Geboren am 17. September 1938 und auf den Namen Elisabeth getauft, wuchs sie mit fünf Geschwistern in Staffelbach bei Bamberg auf. Dort hatten die Oberzeller Franziskanerinnen eine Niederlassung. Über die Schwestern kam Elisabeth 1952 als Kandidatin ins Kloster. In Oberzell wurde sie zur Wäscheschneiderin ausgebildet und besuchte die Fortbildungs- und Berufsschule. 1963 legte sie die Prüfung zur Meisterin ab. Bei der Noviziatsaufnahme im Oktober 1957 erhielt sie den Namen Sr. Lucentia. 1959 legte sie die zeitlichen Gelübde ab und drei Jahre später die Profess auf Lebenszeit.

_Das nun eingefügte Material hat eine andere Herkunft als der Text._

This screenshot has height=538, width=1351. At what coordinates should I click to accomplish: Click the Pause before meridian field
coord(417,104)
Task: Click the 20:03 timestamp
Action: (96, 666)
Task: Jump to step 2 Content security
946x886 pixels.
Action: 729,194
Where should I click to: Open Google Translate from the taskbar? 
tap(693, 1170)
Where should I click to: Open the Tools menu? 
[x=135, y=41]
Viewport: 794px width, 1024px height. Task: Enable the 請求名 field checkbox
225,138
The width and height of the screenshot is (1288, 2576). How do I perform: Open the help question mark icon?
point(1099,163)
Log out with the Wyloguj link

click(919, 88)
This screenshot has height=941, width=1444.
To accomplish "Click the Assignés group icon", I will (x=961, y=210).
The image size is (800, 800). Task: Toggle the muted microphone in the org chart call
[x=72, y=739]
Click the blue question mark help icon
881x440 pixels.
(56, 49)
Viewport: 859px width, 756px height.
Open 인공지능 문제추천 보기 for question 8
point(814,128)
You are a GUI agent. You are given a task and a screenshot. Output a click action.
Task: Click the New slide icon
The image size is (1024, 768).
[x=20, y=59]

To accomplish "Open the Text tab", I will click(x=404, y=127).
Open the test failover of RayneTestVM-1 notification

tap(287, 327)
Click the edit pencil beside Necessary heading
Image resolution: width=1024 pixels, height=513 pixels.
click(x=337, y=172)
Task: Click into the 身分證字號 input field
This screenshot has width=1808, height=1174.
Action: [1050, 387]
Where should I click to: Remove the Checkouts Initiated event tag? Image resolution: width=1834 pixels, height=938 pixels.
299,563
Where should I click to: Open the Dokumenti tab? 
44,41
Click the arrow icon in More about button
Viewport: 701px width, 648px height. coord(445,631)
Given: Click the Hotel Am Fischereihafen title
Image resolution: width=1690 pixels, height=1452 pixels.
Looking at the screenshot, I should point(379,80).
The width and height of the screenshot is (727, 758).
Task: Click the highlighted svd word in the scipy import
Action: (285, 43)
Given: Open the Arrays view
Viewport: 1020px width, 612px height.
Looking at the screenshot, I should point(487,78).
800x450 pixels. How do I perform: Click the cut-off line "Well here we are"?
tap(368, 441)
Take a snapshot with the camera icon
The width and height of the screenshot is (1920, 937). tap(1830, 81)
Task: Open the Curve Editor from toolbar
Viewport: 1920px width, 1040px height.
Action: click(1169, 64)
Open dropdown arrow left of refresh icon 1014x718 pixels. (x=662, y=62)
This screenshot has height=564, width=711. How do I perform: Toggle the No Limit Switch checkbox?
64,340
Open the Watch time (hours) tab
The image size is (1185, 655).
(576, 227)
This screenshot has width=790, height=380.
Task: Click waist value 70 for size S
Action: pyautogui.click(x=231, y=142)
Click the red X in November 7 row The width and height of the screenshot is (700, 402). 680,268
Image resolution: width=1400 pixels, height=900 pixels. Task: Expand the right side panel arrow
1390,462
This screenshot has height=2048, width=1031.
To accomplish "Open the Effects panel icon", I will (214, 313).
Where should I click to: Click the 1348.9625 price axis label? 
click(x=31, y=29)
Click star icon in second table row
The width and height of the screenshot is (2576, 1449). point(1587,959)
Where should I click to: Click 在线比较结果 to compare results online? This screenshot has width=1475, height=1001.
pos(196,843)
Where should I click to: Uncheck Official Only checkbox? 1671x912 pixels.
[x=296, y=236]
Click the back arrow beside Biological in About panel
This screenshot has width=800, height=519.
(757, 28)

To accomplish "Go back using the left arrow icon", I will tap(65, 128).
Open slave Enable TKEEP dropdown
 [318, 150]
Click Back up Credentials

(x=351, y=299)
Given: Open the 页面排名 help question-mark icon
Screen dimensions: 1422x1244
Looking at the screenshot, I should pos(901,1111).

Schon früh zeigte Sr. Lucentia Liebe zu Kindern und Jugendlichen mit Förderbedarf. So qualifizierte sie sich Mitte der 1960er Jahre zur staatlich geprüften Heimerzieherin. Anschließend war sie im Fürsorgeheim Oberzell sowie als Erzieherin im Haus Antonie Werr in Würzburg eingesetzt. Als Wäscheschneiderin zeigte sie besonders Geschick in der Ausbildung der Mädchen und verhalf vielen Mädchen zu einem Berufsabschluss.
Mut für das Wagnis USA
1983 ließ sich Sr. Lucentia 1983 auf das Wagnis ein in die USA auszureisen. Sie lebte und arbeitete in Plainfield (NJ), in New York City. Die längste Zeit wirkte sie erneut in Plainfield als Oberin im Noviziatskonvent Portiunkula. Sterbefälle, Überalterung, fehlende Eintritte sowie viele Austritte zwangen unsere Kongregation, das Regionalhaus Villa Maria in Plainfield, USA, zu verkaufen. Die Schwestern zogen im Mai 2006 nach Yardville (NJ) um.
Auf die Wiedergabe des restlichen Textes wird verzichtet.